Por motivos óbvios, os espectadores que não conheciam o casal de artistas ficarão interessados em pesquisar sobre eles, ao término da sessão, já que as obras de ambos são marcantes em suas obsessões autorais: Pierre, claro, reproduzirá Marthe em mais de um terço de suas produções, o que é esclarecido no letreiro dos créditos finais, enquanto Marthe pintará frutas, rostos, flores e seus cachorrinhos, o que servirá como pretexto para um ótimo diálogo entre ela e o mentor de seu marido, Claude Monet, que, ao flagrar as telas guardadas no ateliê da casa de campo, pensando inicialmente tratar-se de quadros de Pierre, comenta que “o estilo dele simplificou: quando envelhecemos, tendemos a pintar somente aquilo que é essencial”. Ao reconhecer a autoria legítima destes quadros, Marthe deixa de ser uma mera dona-de-casa. É acolhida como artista, o que é também referendado por Pierre, depois que desiste de se casar com Renée, numa fuga frustrada…

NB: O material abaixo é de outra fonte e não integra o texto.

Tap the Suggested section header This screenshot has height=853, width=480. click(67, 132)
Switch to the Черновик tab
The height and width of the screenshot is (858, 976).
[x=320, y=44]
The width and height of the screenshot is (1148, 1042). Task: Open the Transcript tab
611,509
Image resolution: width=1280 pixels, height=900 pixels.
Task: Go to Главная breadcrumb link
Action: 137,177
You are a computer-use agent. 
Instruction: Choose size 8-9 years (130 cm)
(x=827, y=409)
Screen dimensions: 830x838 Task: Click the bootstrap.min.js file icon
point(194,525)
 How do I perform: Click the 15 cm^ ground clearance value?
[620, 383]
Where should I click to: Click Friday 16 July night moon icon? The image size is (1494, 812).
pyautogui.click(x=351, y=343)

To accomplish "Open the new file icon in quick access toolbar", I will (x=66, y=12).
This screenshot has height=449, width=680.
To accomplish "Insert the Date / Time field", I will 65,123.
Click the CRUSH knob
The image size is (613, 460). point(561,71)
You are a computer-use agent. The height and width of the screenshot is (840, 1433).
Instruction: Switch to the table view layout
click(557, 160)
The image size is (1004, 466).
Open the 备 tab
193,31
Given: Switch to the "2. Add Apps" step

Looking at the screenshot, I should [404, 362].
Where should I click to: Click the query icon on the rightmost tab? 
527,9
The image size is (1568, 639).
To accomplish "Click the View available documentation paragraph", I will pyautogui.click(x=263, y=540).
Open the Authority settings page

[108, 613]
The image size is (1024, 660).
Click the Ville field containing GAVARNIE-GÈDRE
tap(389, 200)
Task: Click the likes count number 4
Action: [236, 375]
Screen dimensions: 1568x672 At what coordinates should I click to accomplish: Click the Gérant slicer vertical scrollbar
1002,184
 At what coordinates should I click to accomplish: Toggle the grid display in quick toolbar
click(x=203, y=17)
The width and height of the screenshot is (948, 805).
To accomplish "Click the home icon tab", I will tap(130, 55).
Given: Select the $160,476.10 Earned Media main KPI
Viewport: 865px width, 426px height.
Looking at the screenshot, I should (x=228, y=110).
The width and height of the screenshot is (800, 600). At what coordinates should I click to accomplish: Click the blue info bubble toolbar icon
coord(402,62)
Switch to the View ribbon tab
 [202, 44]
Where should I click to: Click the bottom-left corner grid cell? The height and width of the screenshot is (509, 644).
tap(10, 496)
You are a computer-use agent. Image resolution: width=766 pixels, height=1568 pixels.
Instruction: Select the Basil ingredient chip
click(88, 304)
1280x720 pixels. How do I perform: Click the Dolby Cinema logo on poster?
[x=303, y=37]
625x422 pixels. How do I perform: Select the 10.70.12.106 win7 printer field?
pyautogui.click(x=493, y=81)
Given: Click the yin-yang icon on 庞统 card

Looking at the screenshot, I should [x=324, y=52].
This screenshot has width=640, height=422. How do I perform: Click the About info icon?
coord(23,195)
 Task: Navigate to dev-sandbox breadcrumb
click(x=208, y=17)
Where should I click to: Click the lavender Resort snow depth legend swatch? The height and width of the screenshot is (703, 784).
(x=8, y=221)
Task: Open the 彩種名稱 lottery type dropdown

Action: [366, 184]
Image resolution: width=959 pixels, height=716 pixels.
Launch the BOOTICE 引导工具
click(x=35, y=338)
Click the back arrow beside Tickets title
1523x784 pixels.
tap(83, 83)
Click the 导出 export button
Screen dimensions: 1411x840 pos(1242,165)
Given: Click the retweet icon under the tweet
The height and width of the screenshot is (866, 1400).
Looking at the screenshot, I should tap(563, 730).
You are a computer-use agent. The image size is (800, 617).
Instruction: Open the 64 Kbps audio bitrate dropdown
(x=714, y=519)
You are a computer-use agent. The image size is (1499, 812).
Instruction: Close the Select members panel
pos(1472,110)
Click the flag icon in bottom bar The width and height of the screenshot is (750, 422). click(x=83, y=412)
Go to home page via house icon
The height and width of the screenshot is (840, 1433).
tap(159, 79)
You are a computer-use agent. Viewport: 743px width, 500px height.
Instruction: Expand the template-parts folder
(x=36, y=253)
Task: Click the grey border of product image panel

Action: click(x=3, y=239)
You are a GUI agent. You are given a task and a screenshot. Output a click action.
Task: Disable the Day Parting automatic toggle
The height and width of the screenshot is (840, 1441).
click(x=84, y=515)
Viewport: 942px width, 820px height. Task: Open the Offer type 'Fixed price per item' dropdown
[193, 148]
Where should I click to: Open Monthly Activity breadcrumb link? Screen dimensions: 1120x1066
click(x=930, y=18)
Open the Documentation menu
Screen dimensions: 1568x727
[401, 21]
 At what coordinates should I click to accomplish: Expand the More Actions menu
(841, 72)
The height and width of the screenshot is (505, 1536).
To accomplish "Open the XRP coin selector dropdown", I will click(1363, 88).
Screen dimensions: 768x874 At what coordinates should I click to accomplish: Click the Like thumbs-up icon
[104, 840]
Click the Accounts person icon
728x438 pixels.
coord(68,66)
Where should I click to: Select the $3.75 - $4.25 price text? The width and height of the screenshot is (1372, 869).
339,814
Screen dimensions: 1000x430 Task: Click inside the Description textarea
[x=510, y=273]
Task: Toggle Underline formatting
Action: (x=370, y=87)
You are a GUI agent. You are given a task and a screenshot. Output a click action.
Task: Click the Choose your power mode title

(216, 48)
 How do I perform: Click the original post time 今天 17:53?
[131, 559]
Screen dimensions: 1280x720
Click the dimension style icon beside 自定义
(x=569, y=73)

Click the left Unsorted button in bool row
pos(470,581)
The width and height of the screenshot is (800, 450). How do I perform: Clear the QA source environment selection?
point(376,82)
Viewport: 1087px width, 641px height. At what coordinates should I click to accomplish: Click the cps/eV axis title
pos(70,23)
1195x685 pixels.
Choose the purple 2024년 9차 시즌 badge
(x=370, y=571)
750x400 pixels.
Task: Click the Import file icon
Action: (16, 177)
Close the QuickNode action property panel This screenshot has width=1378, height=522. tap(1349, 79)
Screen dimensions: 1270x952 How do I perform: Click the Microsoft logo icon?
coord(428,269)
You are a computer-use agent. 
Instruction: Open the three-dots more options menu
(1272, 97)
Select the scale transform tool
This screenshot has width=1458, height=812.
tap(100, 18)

Para que não se reclame que Martin Provost ignora as tensões referentes à supracitada objetificação do corpo feminino, há um instante em que Marthe alega que sua face é continuamente desfocada nos quadros, enquanto sua vagina e suas nadégas ficam em destaque. Tanto quanto acontece à protogonista, que é asmática, tais reclamações são rapidamente substituídas pelos aplausos indisfarçados ao talento de Pierre Bonnard, sufocando-a. Soma-se a isso o momento em que, numa exposição, uma admiradora agradece pela “maneira rara” com que ele registra a nudez feminina em diversas obras. Resta crer que o diretor realmente foi convencido pela grandiosidade dos sentimentos demonstrados pelo casal Bonnard, a ponto de validar aquele desfecho idílico. Enfatizar as boas intenções seria desastrosamente concessivo, em âmbito político-discursivo, neste caso?